• **BRIEF**
One part of the entries below is wanted: the lines from the one containing "Task: Close the 有错误发生 error dialog" through the one containing "Task: Sort active". Write those out exactly and nothing else.

═════ MATERIAL SUPPLIED

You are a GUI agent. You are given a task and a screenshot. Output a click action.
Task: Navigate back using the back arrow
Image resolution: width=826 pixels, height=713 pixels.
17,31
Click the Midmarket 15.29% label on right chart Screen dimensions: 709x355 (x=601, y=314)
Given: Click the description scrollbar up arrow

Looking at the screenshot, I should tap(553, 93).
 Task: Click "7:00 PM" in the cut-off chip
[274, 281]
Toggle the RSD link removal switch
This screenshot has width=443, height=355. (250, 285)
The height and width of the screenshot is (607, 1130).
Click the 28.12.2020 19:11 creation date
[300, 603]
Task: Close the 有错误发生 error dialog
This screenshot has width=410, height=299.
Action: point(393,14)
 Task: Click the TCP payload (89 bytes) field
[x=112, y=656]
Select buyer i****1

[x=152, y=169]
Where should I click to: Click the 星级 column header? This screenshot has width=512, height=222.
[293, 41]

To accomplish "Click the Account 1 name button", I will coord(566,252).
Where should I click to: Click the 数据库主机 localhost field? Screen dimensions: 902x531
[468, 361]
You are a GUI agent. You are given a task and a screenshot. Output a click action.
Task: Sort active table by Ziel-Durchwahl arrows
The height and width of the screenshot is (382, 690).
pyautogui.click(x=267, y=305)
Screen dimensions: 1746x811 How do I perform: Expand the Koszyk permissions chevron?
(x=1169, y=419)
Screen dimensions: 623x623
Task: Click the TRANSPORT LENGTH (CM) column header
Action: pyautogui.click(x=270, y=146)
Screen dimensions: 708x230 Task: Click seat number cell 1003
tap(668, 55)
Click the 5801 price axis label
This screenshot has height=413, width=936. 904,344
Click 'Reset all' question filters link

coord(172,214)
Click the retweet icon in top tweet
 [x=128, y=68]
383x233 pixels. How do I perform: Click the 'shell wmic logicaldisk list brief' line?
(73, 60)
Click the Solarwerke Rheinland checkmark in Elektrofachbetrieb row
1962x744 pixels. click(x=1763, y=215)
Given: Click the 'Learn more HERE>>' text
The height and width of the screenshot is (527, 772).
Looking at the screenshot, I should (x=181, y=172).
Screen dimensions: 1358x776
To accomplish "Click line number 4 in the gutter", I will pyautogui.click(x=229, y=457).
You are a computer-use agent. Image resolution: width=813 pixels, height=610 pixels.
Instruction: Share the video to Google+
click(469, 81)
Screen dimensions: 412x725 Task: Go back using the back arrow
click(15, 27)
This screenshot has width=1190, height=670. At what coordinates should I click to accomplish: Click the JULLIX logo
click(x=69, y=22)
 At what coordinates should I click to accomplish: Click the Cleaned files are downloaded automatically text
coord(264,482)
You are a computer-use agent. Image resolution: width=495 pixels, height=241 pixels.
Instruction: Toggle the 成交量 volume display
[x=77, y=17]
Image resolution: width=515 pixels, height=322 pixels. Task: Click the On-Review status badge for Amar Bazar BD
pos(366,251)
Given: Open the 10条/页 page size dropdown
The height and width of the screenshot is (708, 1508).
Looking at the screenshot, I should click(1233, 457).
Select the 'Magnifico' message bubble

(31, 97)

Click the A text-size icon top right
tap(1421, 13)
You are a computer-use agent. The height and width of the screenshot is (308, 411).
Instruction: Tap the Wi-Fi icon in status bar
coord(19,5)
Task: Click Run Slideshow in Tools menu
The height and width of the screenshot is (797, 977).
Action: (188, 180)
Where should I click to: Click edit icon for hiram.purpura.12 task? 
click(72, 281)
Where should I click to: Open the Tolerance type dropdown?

══════════

• **PROBLEM SOLUTION**
Task: Close the 有错误发生 error dialog
This screenshot has width=410, height=299.
Action: point(393,14)
 Task: Click the TCP payload (89 bytes) field
[x=112, y=656]
Select buyer i****1

[x=152, y=169]
Where should I click to: Click the 星级 column header? This screenshot has width=512, height=222.
[293, 41]

To accomplish "Click the Account 1 name button", I will coord(566,252).
Where should I click to: Click the 数据库主机 localhost field? Screen dimensions: 902x531
[468, 361]
You are a GUI agent. You are given a task and a screenshot. Output a click action.
Task: Sort active table by Ziel-Durchwahl arrows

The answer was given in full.